- [What the task requires]:
Here are the records. Write out exactly the lines between the one holding "Task: Collapse the Sắp xếp vật phẩm section" and the one holding "Viewport: 418px width, 392px height.", inclusive.

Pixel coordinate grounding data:
□ □ □

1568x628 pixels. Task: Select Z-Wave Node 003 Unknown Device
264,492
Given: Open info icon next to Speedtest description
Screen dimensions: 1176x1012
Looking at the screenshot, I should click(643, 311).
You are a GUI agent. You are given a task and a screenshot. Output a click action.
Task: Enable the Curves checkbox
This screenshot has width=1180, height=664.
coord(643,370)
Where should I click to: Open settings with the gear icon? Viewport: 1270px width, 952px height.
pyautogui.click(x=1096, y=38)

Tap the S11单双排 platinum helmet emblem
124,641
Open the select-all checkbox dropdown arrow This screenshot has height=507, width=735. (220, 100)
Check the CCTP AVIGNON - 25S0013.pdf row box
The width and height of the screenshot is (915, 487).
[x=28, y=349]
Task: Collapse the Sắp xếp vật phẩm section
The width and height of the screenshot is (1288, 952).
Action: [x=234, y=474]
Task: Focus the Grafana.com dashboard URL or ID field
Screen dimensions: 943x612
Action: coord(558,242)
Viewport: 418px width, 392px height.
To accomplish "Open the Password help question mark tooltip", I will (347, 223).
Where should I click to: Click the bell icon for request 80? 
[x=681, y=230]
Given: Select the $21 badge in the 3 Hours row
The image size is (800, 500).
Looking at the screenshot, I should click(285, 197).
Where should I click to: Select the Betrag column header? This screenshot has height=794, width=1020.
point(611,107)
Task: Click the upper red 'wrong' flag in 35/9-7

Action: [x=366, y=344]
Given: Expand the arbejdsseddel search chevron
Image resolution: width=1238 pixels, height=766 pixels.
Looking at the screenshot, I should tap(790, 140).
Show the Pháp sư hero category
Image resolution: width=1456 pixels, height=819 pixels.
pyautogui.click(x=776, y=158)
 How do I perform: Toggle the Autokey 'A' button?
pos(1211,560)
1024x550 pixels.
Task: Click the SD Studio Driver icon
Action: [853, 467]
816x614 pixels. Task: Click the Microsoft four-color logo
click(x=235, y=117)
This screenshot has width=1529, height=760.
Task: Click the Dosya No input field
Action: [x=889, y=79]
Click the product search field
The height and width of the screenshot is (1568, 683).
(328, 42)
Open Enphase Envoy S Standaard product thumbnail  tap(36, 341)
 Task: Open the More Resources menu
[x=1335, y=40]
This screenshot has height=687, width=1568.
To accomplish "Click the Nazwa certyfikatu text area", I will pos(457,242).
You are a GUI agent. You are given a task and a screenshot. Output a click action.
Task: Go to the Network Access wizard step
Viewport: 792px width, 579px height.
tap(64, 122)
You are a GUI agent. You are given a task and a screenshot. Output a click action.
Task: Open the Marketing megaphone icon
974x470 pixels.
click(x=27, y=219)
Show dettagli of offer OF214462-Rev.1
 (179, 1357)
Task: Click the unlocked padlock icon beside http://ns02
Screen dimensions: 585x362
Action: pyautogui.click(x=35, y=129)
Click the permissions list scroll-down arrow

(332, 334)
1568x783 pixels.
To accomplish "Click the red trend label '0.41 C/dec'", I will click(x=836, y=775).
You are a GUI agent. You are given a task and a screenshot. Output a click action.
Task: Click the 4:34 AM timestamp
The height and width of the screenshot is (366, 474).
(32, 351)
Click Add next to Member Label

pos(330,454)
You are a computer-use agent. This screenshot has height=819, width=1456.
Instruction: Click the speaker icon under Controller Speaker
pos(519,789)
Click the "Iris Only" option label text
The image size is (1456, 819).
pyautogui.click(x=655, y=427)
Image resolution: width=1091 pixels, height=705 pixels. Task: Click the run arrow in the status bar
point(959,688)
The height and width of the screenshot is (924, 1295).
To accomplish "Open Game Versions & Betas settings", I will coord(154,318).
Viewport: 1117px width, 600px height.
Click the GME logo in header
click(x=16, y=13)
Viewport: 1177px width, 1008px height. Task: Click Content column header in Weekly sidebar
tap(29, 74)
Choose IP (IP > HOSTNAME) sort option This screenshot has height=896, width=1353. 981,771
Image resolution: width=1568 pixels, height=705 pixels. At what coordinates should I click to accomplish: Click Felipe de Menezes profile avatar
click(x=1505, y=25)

□ □ □

- [Result of this exercise]:
Task: Collapse the Sắp xếp vật phẩm section
The width and height of the screenshot is (1288, 952).
Action: [x=234, y=474]
Task: Focus the Grafana.com dashboard URL or ID field
Screen dimensions: 943x612
Action: coord(558,242)
Viewport: 418px width, 392px height.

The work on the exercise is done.